Was sind eure nächsten Ziele mit StudyHelp?
Für dieses Jahr ist mein großes Ziel unser Kursgeschäft gut durch die Pandemie zu bringen. Da stehen uns jetzt noch ein paar riskante Monate bevor, vor allem wenn der Lockdown verlängert wird. Zusätzlich möchten wir unsere Marktführerschaft ausbauen und den Verlag auf 100 Produkte bekommen – also verdoppeln. Also im Grunde verbessern wir nur das, was wir schon haben: Aber dieses Jahr liegt für uns der Fokus darauf, das zu tun, was wir können – nur eben besser, schneller, geiler. Als neues Projekt wollen wir aber auch unseren Onlinebereich weiter ausbauen mit einer smarten Lösung. Der Verlags-Content soll weiter digitalisiert werden. Auf lange Sicht ist unsere große Vision dann, der Komplettanbieter zu sein – also ein Amazon für Bildung. Jetzt kommst du auf StudyHelp und findest eigentlich schon alles, was du suchst. Ich möchte aber noch einen Schritt weitergehen und Konkurrenten mit verkaufen. Das heißt, du kannst bei uns unsere eigenen Produkte kaufen, aber theoretisch auch unserer Wettbewerber. Das ist aber erst ein Ziel für in 5 oder 10 Jahren. Und ein letzter Punkt: Wir möchten mit dem Verlag gerne ins Ausland expandieren: spanischer Markt, englischer Markt. Aber unser Hauptsitz wird natürlich in Paderborn bleiben. Wir finden, zum Gründen ist Paderborn die perfekte Stadt. Man hat kurze Wege, die Uni ist hier, das Netzwerk ist top, es gibt geile Events und wir hatten auch eine gute Ausgangslage, weil wir früh dabei waren und in coole Kampagnen integriert wurden – das hätten wir in Berlin nicht bekommen.

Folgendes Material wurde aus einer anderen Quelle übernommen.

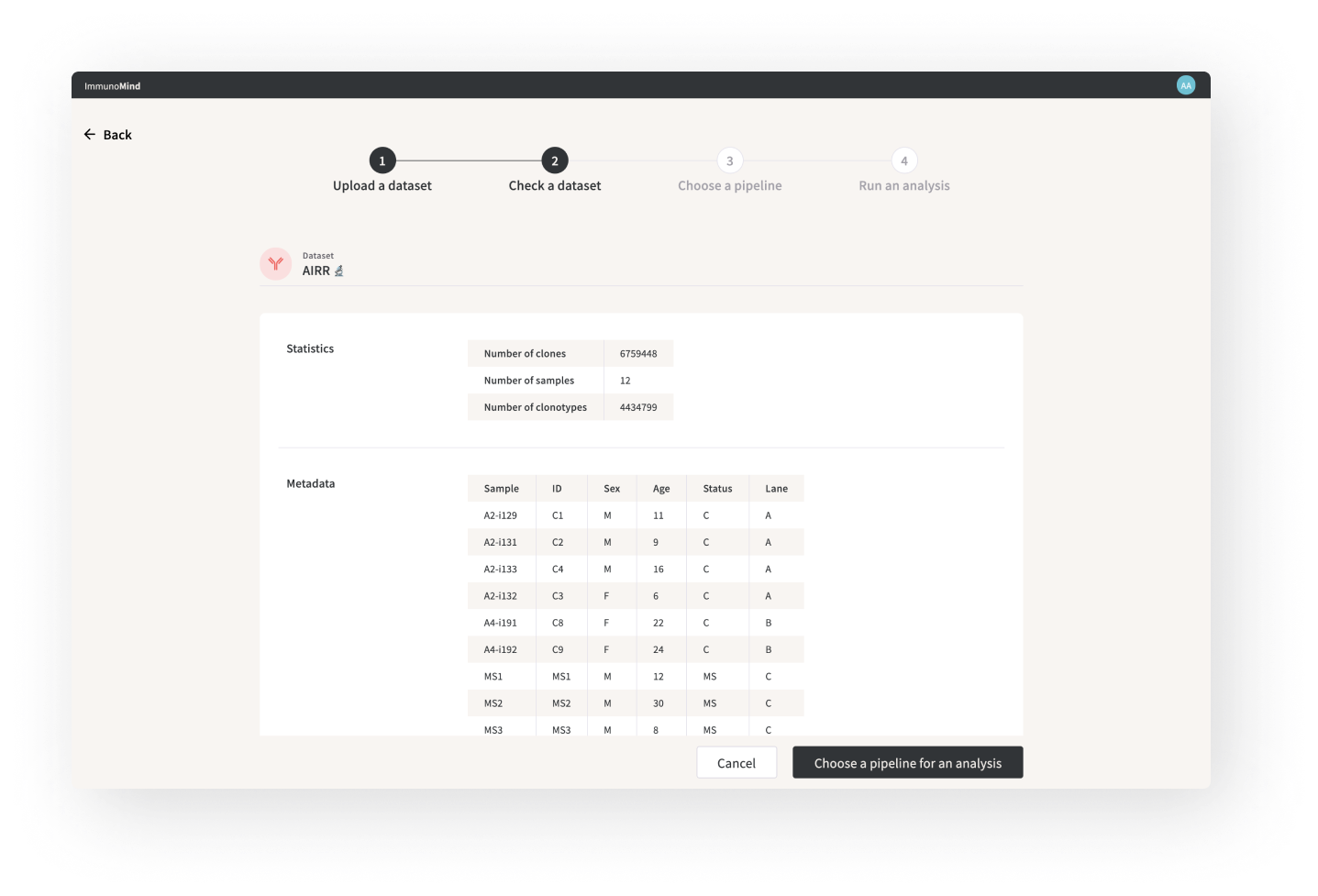Click the microscope icon beside AIRR
This screenshot has height=896, width=1318.
[x=338, y=271]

Was würdest du als Gründer anderen Gründer:innen mit auf den Weg geben, auch all jenen, die sich vielleicht noch nicht trauen, selbst zu gründen?

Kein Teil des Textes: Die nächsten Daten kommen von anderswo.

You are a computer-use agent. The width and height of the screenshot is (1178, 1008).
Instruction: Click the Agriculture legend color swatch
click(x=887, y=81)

Einfach mal machen. Ich glaube das ist mein Lieblingsspruch – hat jeder wahrscheinlich schon mal irgendwo gehört. Aber so ist es: einfach machen, mutig sein, sich trauen. Man weiß nie, ob es am Ende klappt oder nicht, wenn man es nicht einfach mal ausprobiert. Ich sage das meinem Team auch immer. Die wollen immer alles durchdenken. Ich sag denen dann „Ich wette mit dir, dass du nicht alles durchdacht hast, dass es irgendwas gibt, an das du nicht gedacht hast. Aber wenn du jetzt einfach an den Markt gehst, dann hast du direkt die Frage geliefert bekommen, an die du nie gedacht hast.“ Wenn man es einfach macht bekommt man sofort Kunden Feedback und dann kann man immer noch überlegen, wie man es am Ende machen will.
Vielen Dank Daniel für das spannende Gespräch. Du hast wirklich eine eindrucksvolle Geschichte hinter dir! Wir wünschen dir und deinem Team auch weiterhin alles Gute und dass ihr besser uns stärker aus der aktuellen Zeit hervorgeht.